Miał zakaz zbliżania w Anglii, podobny otrzymał w Polsce
Dozór i zakaz zbliżania się, usłyszał 41-letni mężczyzna zatrzymany przez policjantów z Konstancina - Jeziornej. Z zebranych przez mundurowych informacji wynika, że dwa lata temu za znęcanie się nad małżonką sąd w Wielkiej Brytanii wydał już taki zakaz i skazał go na trzy miesięczny areszt.

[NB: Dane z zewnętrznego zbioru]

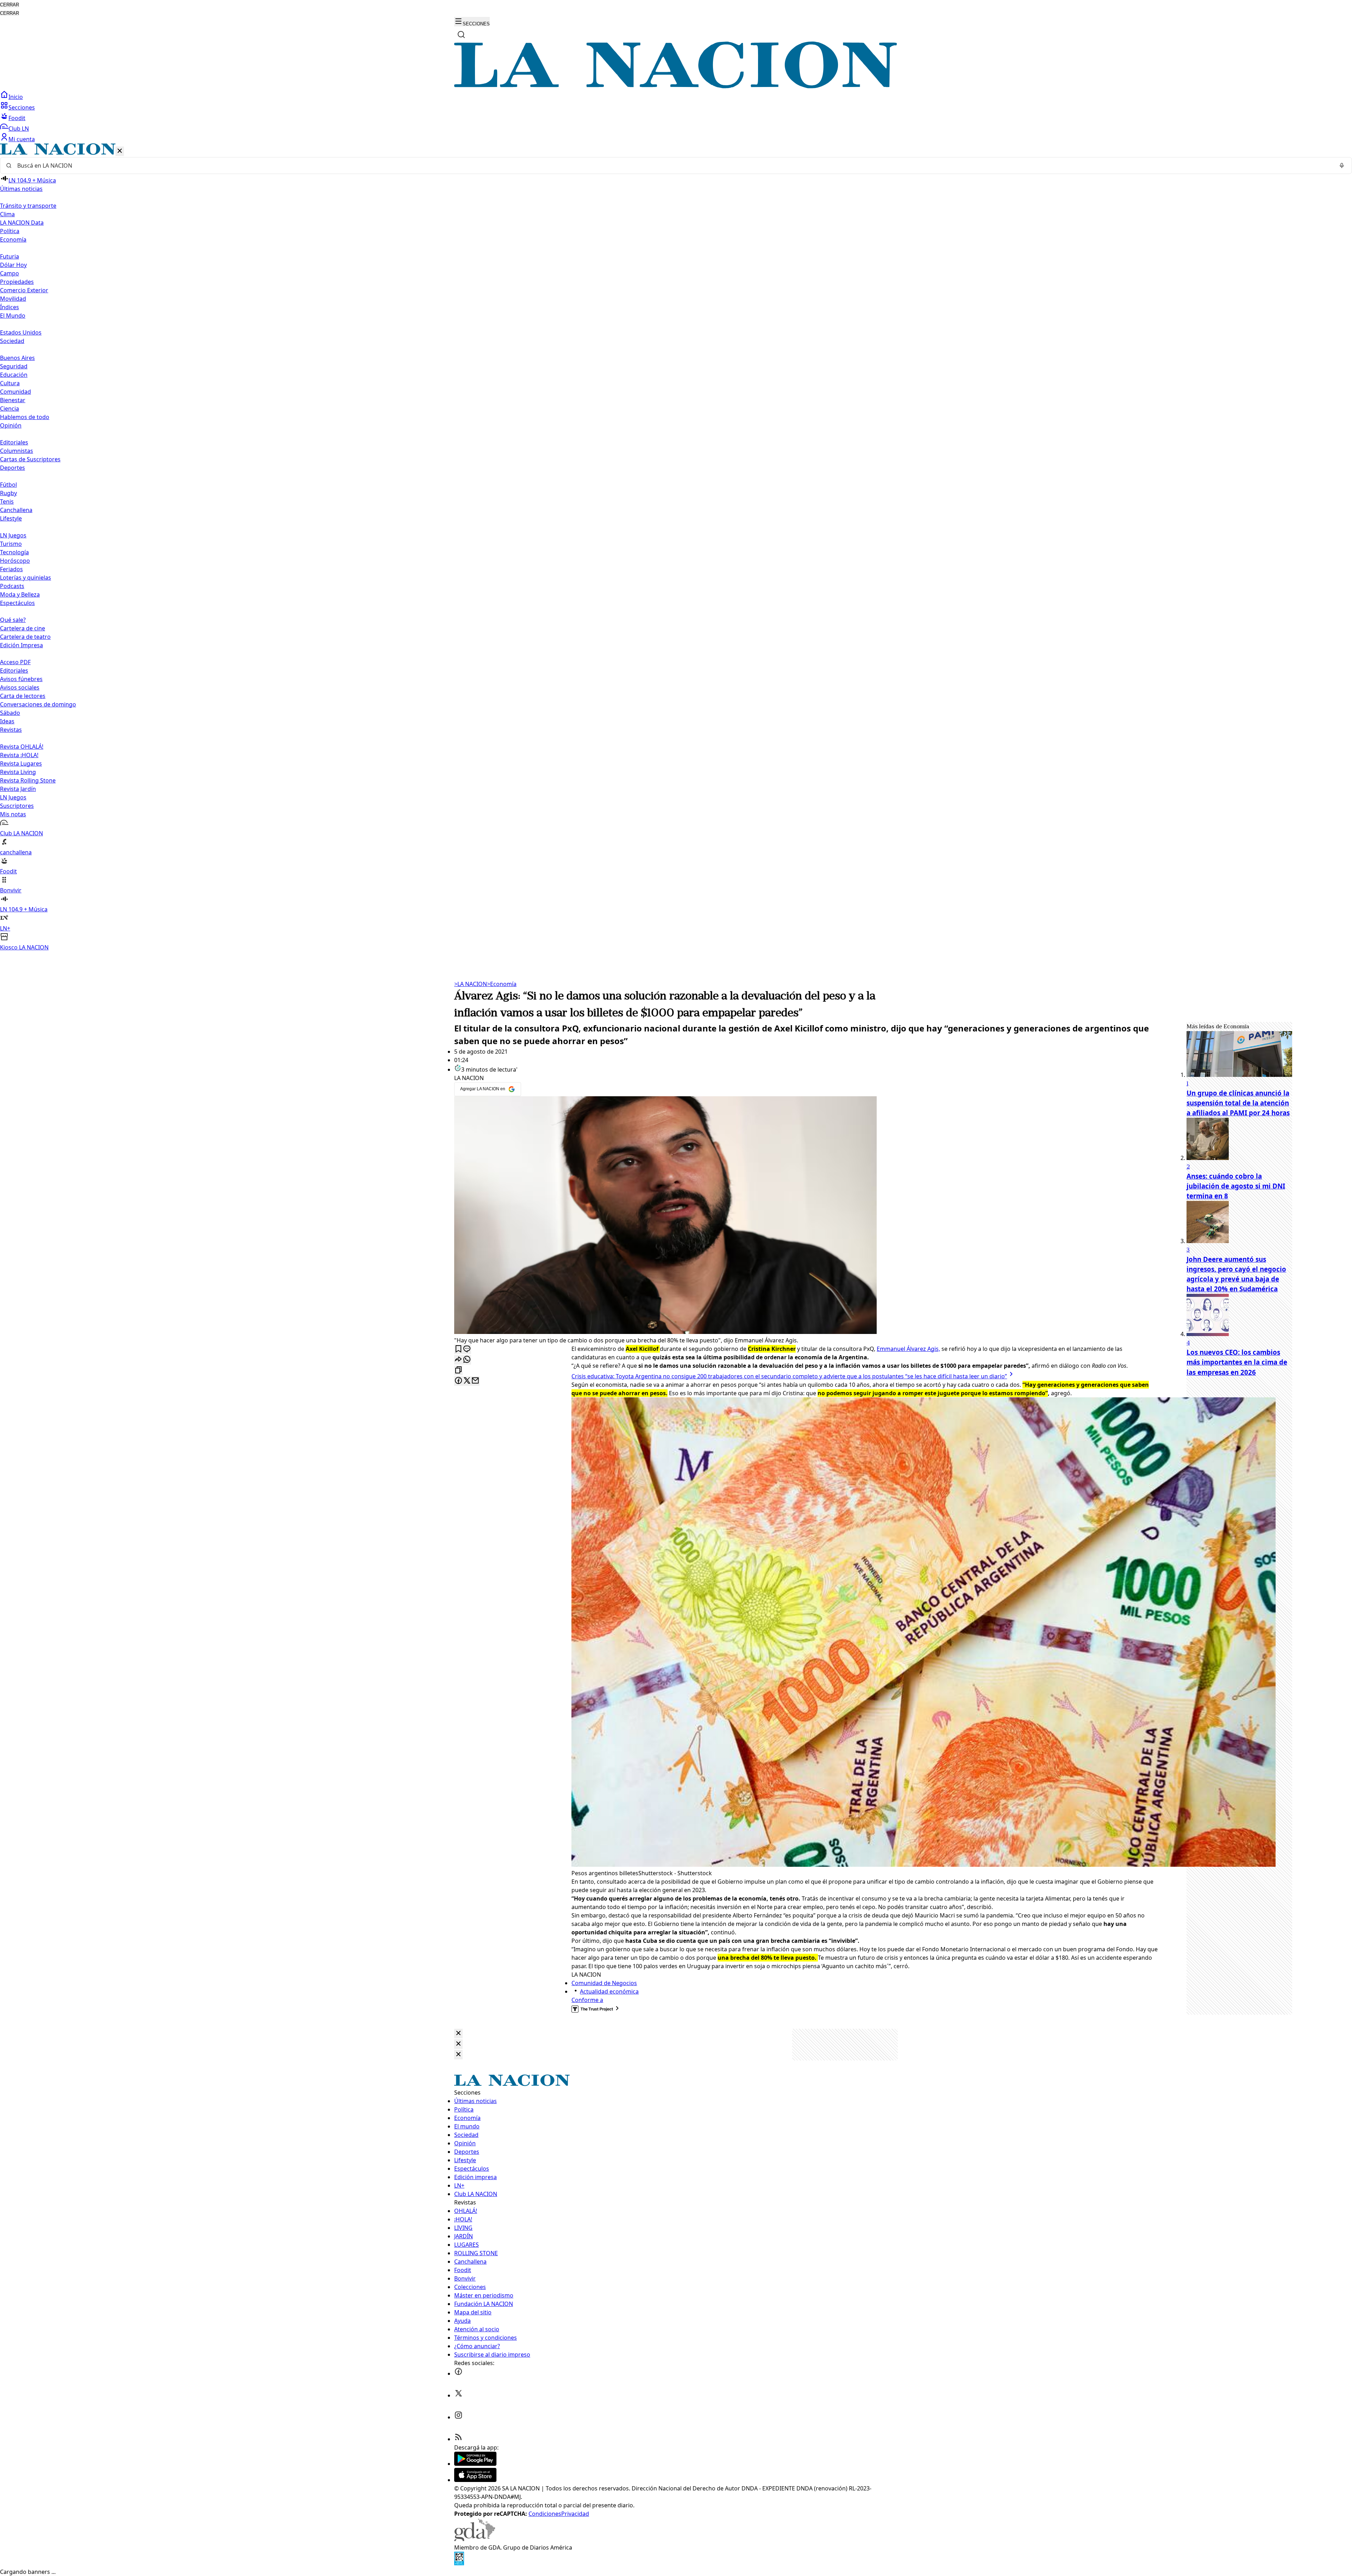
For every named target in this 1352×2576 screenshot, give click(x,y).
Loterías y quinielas (25, 577)
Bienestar (12, 400)
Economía (502, 984)
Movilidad (13, 298)
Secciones (21, 107)
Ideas (7, 721)
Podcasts (12, 586)
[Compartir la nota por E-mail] (475, 1381)
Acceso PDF (15, 662)
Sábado (10, 713)
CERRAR (9, 4)
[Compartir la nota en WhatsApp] (467, 1360)
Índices (9, 307)
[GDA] (474, 2539)
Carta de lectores (22, 696)
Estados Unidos (21, 332)
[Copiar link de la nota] (458, 1370)
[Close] (458, 2033)
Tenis (7, 501)
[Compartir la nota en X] (467, 1381)
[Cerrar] (119, 151)
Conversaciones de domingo (38, 704)
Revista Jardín (18, 789)
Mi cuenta (21, 139)
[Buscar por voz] (1342, 165)
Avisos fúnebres (21, 679)
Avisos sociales (19, 687)
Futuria (9, 256)
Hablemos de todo (24, 417)
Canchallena (16, 510)
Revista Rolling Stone (28, 780)
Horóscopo (15, 561)
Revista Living (18, 772)
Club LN (18, 128)
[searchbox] (673, 165)
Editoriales (14, 442)
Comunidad (15, 391)
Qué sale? (13, 620)
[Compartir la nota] (458, 1360)
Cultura (10, 383)
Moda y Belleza (20, 594)
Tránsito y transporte (28, 206)
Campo (9, 273)
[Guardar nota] (458, 1349)
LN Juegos (13, 535)
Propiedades (17, 282)
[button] (676, 547)
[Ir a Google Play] (475, 2464)
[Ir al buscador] (461, 34)
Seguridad (13, 366)
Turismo (11, 544)
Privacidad (575, 2514)
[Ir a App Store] (475, 2480)
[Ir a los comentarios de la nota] (467, 1349)
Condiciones (544, 2514)
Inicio (15, 97)
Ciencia (9, 408)
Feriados (11, 569)
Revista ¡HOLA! (19, 755)
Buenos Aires (17, 358)
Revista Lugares (21, 763)
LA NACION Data (22, 222)
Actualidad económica (609, 1991)
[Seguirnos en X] (458, 2395)
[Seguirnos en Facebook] (458, 2373)
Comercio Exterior (24, 290)
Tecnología (14, 552)
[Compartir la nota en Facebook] (458, 1381)
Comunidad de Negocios (604, 1983)
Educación (13, 375)
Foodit (16, 118)
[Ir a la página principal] (676, 86)
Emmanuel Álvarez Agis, (908, 1349)
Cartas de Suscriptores (30, 459)
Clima (7, 214)
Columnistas (16, 451)
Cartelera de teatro (25, 637)
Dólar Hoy (13, 265)
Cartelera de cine (22, 628)
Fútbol (8, 484)
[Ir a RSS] (458, 2439)
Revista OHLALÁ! (21, 746)
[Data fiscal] (459, 2563)
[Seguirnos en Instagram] (458, 2417)
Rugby (8, 493)
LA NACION (470, 984)
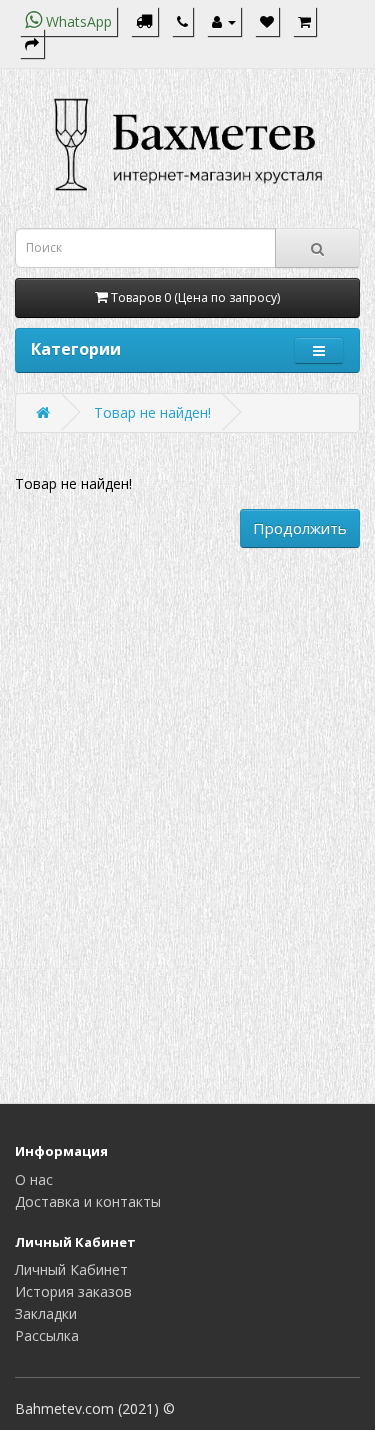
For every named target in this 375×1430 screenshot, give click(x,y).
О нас (34, 1179)
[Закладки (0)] (267, 21)
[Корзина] (304, 21)
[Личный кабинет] (224, 21)
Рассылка (47, 1335)
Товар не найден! (152, 412)
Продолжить (300, 528)
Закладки (46, 1313)
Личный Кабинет (71, 1269)
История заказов (73, 1291)
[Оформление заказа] (32, 43)
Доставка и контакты (88, 1201)
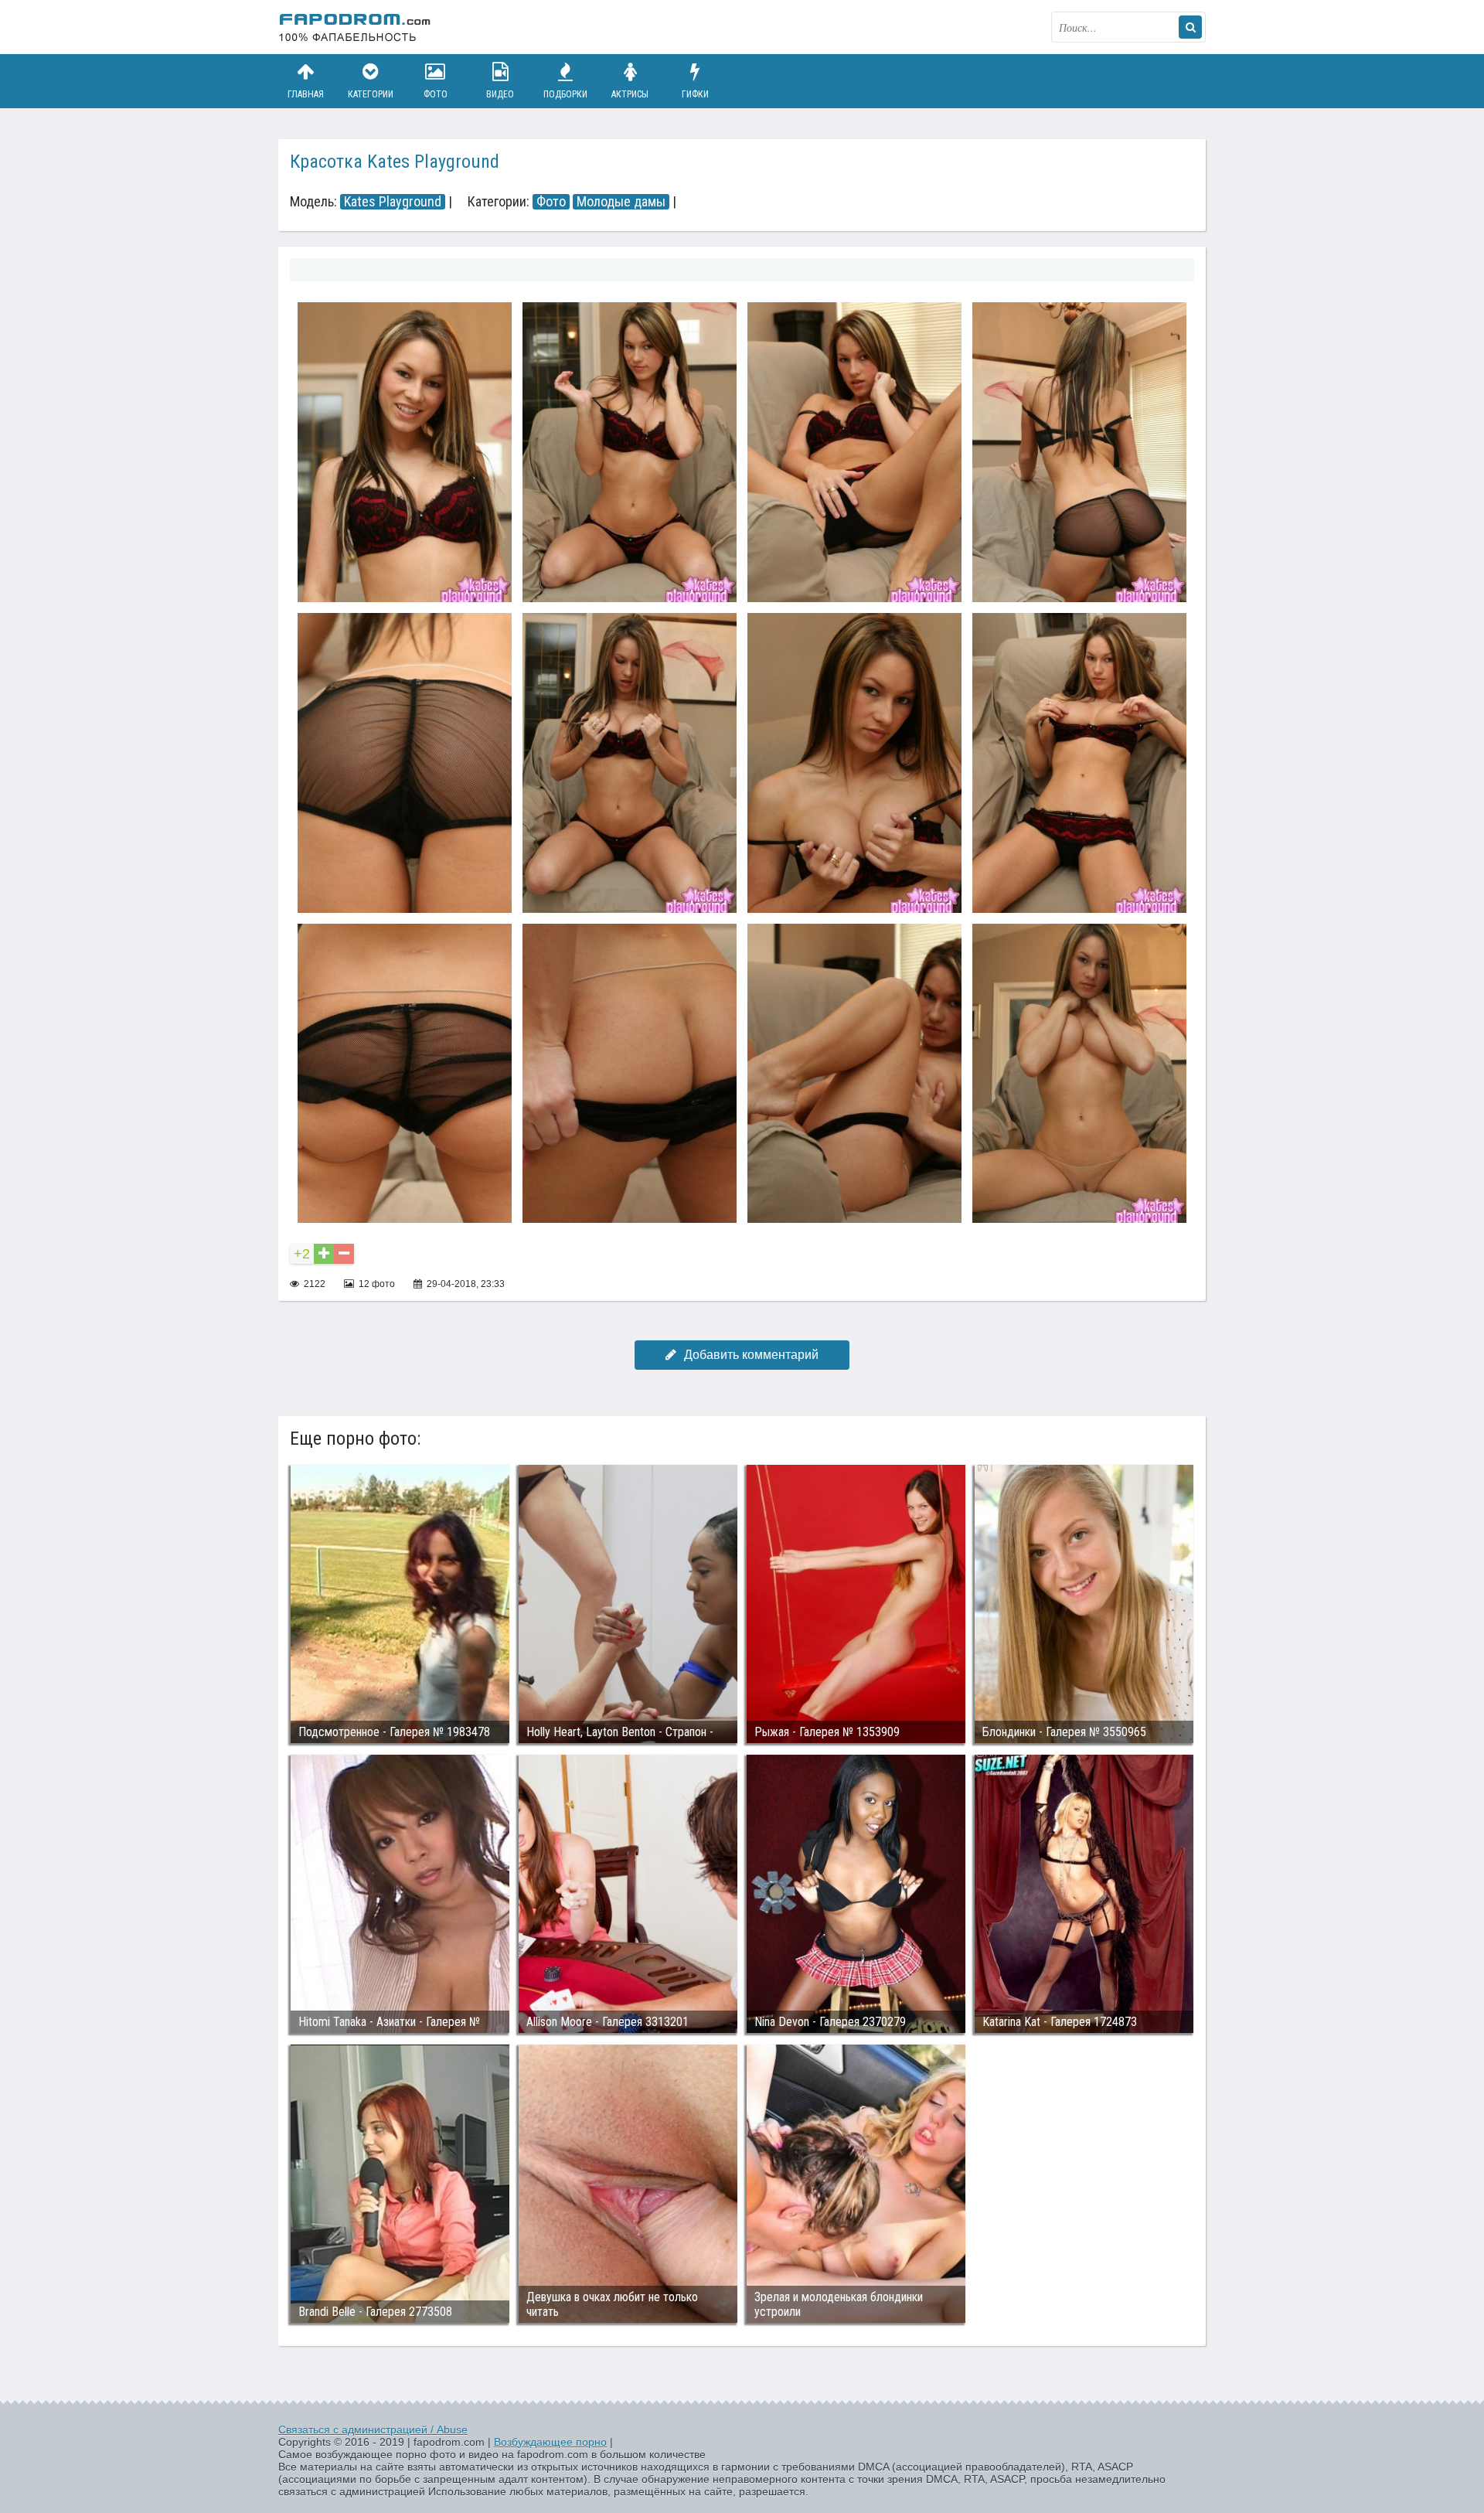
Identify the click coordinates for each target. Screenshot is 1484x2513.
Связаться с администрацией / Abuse (373, 2429)
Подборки (565, 94)
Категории (370, 94)
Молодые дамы (621, 201)
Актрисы (629, 94)
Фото (436, 94)
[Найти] (1190, 27)
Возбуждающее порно (550, 2442)
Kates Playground (392, 201)
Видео (500, 94)
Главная (306, 94)
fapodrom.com (355, 27)
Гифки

W Polsce oprócz zakazu zbliżania się, otrzymał także policyjny dozór.
Policjanci z komisariatu w Konstancinie - Jeziornej zostali wezwani do pilnej interwencji domowej. Według relacji alarmującej osoby, kobieta wzywała pomocy. Gdy pod wskazanym adresem znaleźli się funkcjonariusze z miejscowego komisariatu, mężczyzna zbiegł. Poszkodowaną okazała się kobieta, która jak stwierdziła, była kopana i duszona przez przez swojego męża.
Za 41-latkiem udali się policjanci, którzy zatrzymali go już po kilkunastu minutach. Mężczyzna został osadzony w policyjnej celi, tu podczas jego sprawdzania ujawniono, że w niedalekiej przeszłości był on już zatrzymywany na terenie Wielkiej Brytanii. Powodem było stosowanie przemocy wobec małżonki. Decyzją angielskiego sądu mężczyzna trafił na trzy miesiące do aresztu i usłyszał zakaz zbliżania się.
Policjanci z Konstancina doprowadzili go już do piaseczyńskiej prokuratury gdzie złożył swoje wyjaśnienia. Decyzją prokuratora mężczyzna został obięty policyjnym dozorem i jak poprzednio, zakazem zbliżania się do swojej małżonki.